I think of everything I’ve just described as the “big stuff” – the large body parts and muscle groups in which I routinely experience pain. But the big stuff is not meant to mitigate the constant presence and the aggravation of what I like to call “the little pokey spots.” They can pop up anywhere: on a toe, on an elbow, on my chin, on my scalp, behind an ear, or – best of all – right on top of one of the muscle groups that also hurts. Having fibromyalgia is like having hundreds of little fontanels all over your body. I never know which spots are going to pain me on a given day. The best I can do to describe these is to say that they are like bruises: they often hurt even with no pressure at all, but if I touch them, they really hurt. And that’s a fairly accurate description. But I have a feeling that if I remembered what it felt like to have a fontanel and then to get poked in it by a nasty older kid who wished me dead, that description would be even more apt.

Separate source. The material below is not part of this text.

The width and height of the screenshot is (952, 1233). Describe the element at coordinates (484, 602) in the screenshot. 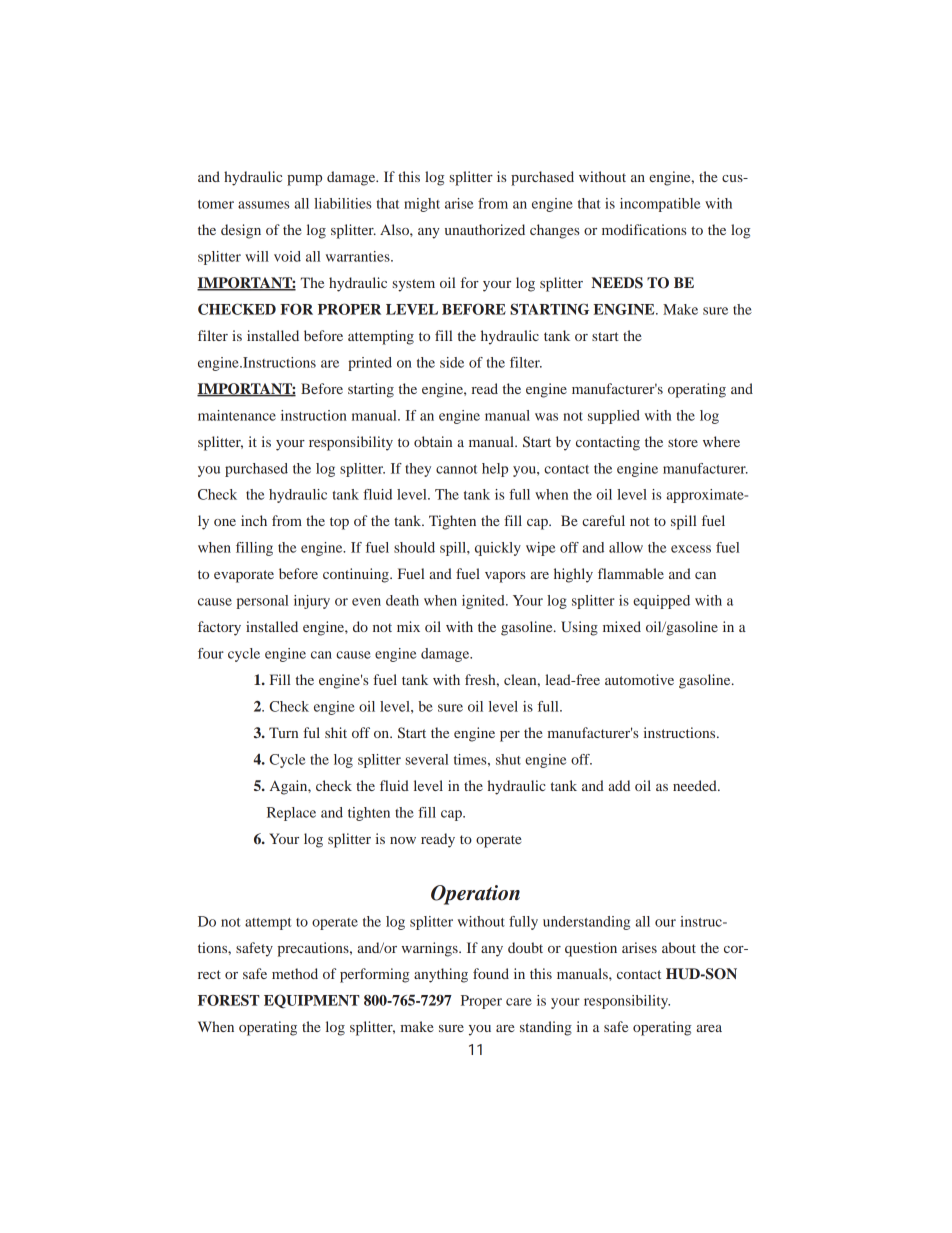

I see `ignited` at that location.
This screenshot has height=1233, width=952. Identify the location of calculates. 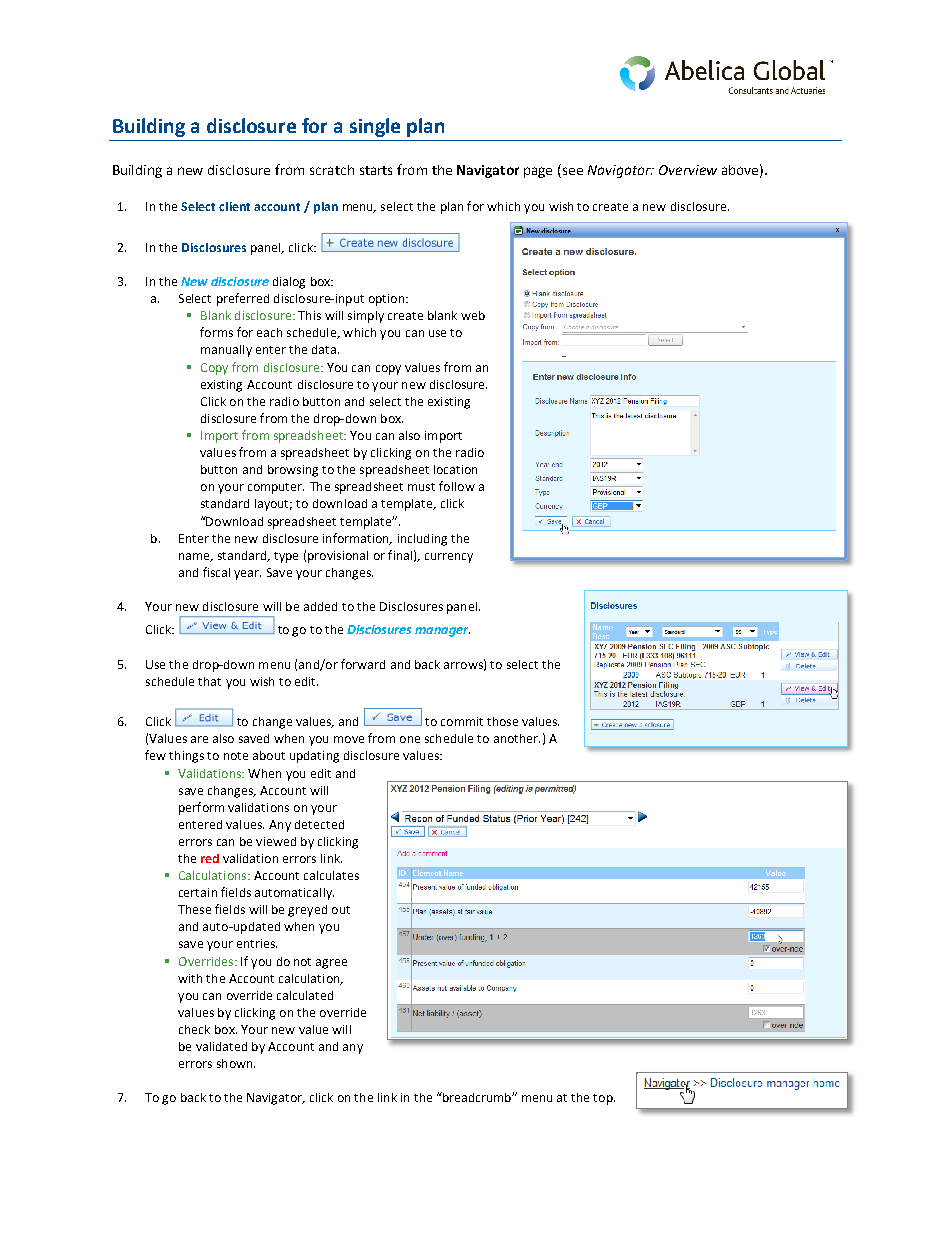
(331, 875).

And now, the best for last: the right eye socket and the crescent-shaped spot ranging from my right eyebrow to the jaw. This is what it’s all about. The Mona Lisa of fibromyalgia. This pain is almost always with me. Sometimes it limits itself to the temple and forehead – those are the good days. Other days it clusters up in the jaw area. Most of the time, though, the eye gets involved. Picture the orbital bone around the eye – now imagine it bruised down to its very core. The eyeball itself pulses and throbs. Looking at anything hurts. Driving is agony, and I become a danger to anyone else who is out on the road, not because I can’t see but because I know that at any moment I could just give up, crash the car into whatever is handy and gouge my eye out with my own fingers the way I was taught in martial arts to do to anyone who intended to use physical violence to compromise my life, health, or dignity.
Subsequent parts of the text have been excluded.